Ma quanti capi può contenere un armadio? Quante giacche o borse o scarpe o calze o pigiami possiamo utilizzare in un mese? Dopo quanto ci stufiamo di ciò che abbiamo comprato “solo” perché costava poco o ci sembrava fresco e divertente? Una volta si faceva shopping soprattutto all'inizio delle stagioni, quando le vetrine e l'assortimento dei negozi venivano completamente cambiati, salvo poi subire poche variazioni per i mesi successivi. Oggi le vetrine cambiano quasi tutti i giorni, in negozio arrivano nuovi capi più o meno allo stesso ritmo. E noi compriamo. E riempiamo i nostri armadi.

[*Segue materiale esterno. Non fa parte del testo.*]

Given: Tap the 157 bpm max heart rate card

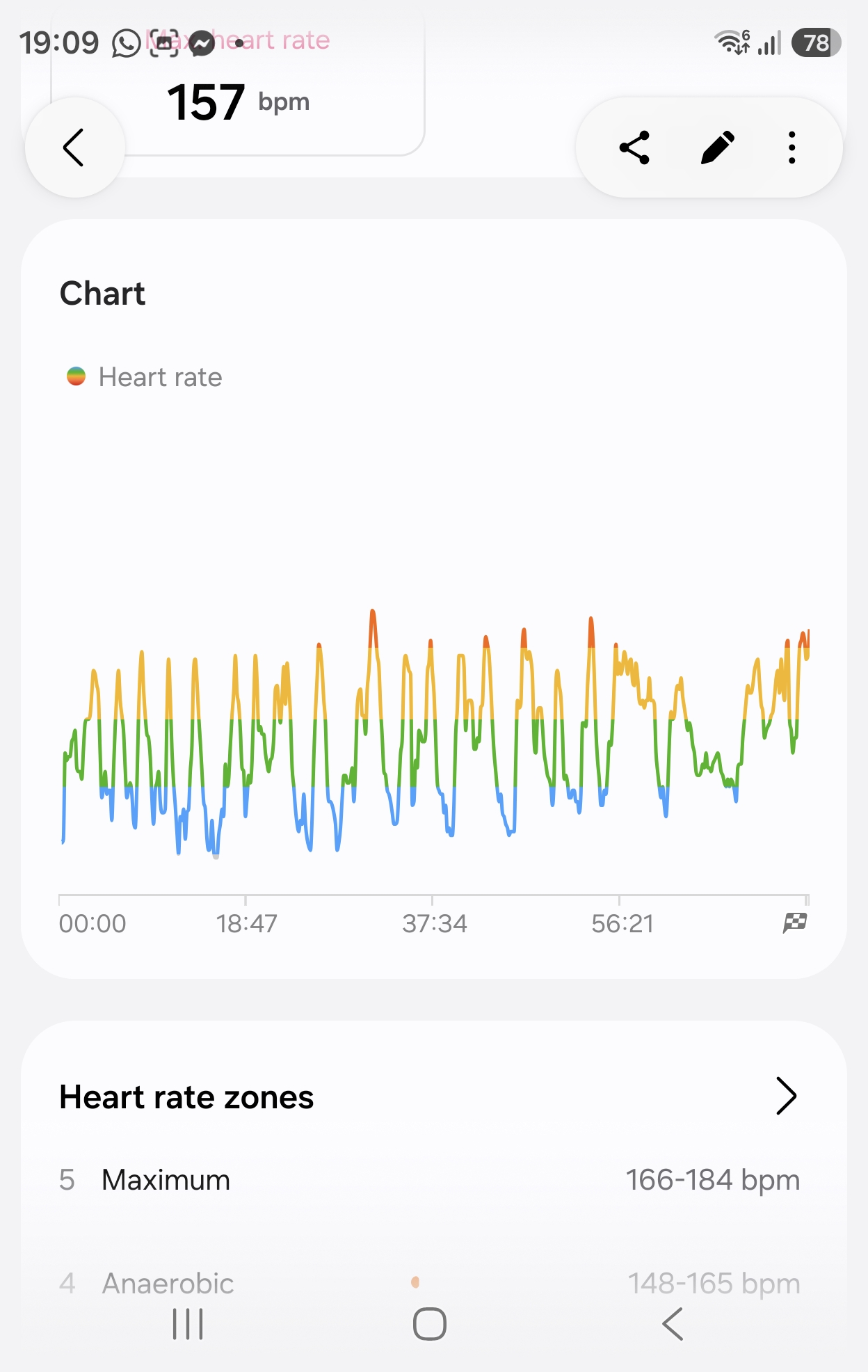Looking at the screenshot, I should tap(238, 87).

Salvo scoprire che l'industria tessile è la seconda più inquinante al mondo dopo quella dell'energia. E che nei Paesi più poveri del pianeta non ci sono solo discariche alte come montagne di cellulari, ma anche di vestiti.

Tutti gli studi indicano che i Millennials, i nati dopo il 1980, mettono tra le priorità la sostenibilità. La chiedono a se stessi e alle aziende e istituzioni. Questa è la nube sul futuro del fast fashion e che invece potrebbe favorire i marchi di alta gamma, che puntano sulla durata dei loro prodotti e sul fascino di uno stile slegato dai trend. Costano di più ma non passano mai di moda. Il lusso invece è lento, ripeteva spesso Yves Carcelle, artefice della consacrazione di Louis Vuitton in primo brand al mondo. Può darsi che il ritorno al piacere dell'attesa, la voglia di fare cose che i computer non possono fare, come scrivere a mano, fare un'orecchia alla pagina di un libro, cucinare con ingredienti di stagione, abbiano la meglio. Sempre a patto che questo “movimento slow” e vagamente anti-tecnologico non sia solo una moda.